Volume 5, Number 4 July/August 1997
WEATHER-PIERCING CAMERA COULD ELIMInate air traffic delays due to poor visibility if it looks as good in the air as it does on the ground.
NASA's Langley Research Center and Ames Research Center, the U. S. Air Force Flight Test Center and an industry and government consortium led by TRW Space & Electronics Group, Redondo Beach, California, will demonstrate in flight a weather-piercing camera that has allowed researchers to see through fog, smoke and clouds.
|Weather piercing camera reduces delays.|
The camera "sees" in the millimeter wave portion of the electromagnetic spectrum, which is invisible to the human eye. It produces video images from which a pilot discerns features like runways, obstacles and the horizon.
These features are sufficient to safely land, take off, roll out and taxi at any airline terminal in the country. The passive sensor camera emits no signals in an airport environment, so multiple equipped aircraft may operate simultaneously on the ground without risk of interference.
"This sensor program directly supports NASA's new goal to safely triple capacity at our nation's commercial airports within the next ten years--regardless of fog, clouds, smoke, and dust that can limit pilot visibility," said Tom Campbell, head of Langley's Electromagnetic Research Branch.
The Department of Defense awarded the TRW-led Passive Millimeter Wave Camera Consortium a $15 million cost-sharing contract in 1994 to adapt this technology to an airborne camera for military and civilian users. Langley, the government's principal representative, is funding the flight tests.
Langley also is performing lab tests to determine which materials are good candidates for the protective nose, dual-frequency band, radome that will house the camera on the flight test aircraft, a one-of-a-kind Air Force C-135. The consortium's radome design team will get data about optimum material thicknesses and rain erosion and static build-up protection from these tests. Then a new dual-frequency band radome will be fabricated by Composite Optics, Inc. and installed on the C-135 aircraft.

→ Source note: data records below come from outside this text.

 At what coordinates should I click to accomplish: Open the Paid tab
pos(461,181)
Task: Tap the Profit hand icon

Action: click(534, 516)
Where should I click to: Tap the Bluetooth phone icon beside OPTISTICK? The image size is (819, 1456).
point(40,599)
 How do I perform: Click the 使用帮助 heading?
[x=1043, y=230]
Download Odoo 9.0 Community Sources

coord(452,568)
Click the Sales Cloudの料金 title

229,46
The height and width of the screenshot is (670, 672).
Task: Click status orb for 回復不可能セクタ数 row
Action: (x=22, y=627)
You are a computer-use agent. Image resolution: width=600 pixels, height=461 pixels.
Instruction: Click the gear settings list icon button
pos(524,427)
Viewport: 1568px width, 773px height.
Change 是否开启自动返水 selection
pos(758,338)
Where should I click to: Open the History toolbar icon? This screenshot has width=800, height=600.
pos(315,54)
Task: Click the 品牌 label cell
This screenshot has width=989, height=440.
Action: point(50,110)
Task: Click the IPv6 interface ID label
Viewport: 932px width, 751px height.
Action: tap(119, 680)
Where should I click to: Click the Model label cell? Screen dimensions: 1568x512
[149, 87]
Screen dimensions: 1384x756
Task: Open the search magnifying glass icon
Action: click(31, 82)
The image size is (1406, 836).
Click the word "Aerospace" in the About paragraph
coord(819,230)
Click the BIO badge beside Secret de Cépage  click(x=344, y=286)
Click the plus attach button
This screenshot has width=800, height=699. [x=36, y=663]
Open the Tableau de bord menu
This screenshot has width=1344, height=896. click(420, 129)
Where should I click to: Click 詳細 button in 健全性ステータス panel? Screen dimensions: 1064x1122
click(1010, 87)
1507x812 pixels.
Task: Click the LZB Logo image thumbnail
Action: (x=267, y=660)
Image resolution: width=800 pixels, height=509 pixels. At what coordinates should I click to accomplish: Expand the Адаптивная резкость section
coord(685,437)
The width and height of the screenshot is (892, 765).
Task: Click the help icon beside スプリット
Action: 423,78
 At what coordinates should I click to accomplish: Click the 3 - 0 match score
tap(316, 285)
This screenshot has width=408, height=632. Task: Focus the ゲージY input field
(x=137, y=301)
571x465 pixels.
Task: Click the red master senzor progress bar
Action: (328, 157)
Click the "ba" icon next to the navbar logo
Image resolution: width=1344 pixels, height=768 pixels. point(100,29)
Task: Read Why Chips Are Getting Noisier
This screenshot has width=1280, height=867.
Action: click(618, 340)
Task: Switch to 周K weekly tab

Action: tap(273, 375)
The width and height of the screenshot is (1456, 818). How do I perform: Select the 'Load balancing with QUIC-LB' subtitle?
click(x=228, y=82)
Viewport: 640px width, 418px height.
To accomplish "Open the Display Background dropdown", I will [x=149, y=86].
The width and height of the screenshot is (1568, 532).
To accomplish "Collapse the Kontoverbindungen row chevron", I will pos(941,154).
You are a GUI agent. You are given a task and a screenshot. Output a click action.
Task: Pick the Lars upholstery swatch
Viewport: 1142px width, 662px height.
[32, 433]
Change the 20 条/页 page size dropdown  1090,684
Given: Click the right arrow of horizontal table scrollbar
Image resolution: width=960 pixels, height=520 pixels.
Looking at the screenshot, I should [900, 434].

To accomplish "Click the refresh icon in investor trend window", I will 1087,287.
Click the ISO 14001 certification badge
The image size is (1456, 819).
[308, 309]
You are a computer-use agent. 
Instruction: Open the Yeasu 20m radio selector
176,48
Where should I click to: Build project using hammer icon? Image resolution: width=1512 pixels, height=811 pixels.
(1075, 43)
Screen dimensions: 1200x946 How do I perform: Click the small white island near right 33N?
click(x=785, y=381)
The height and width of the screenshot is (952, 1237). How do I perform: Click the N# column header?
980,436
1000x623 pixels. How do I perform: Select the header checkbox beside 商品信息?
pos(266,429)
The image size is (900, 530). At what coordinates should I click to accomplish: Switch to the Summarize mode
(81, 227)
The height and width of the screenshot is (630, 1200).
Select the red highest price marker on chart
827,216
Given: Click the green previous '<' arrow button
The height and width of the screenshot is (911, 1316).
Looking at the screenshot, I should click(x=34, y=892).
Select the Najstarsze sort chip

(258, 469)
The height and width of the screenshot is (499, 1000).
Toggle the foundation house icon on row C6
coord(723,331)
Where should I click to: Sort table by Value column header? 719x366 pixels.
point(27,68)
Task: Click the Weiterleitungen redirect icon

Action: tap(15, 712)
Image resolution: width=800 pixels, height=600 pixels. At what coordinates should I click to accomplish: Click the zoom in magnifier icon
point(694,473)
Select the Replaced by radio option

The compact camera will generate video images of the forward scene in low-visibility conditions. These images will be displayed on a see-through heads-up display suspended between the pilot and the windscreen.
"Based on the images we have acquired under low-visibility conditions, and the quality of the receivers we have developed, we are confident that we are bringing to the aviation market a needed product that can be manufactured efficiently and at low cost," said Dr. Steven Fornaca, the consortium's program manager at TRW.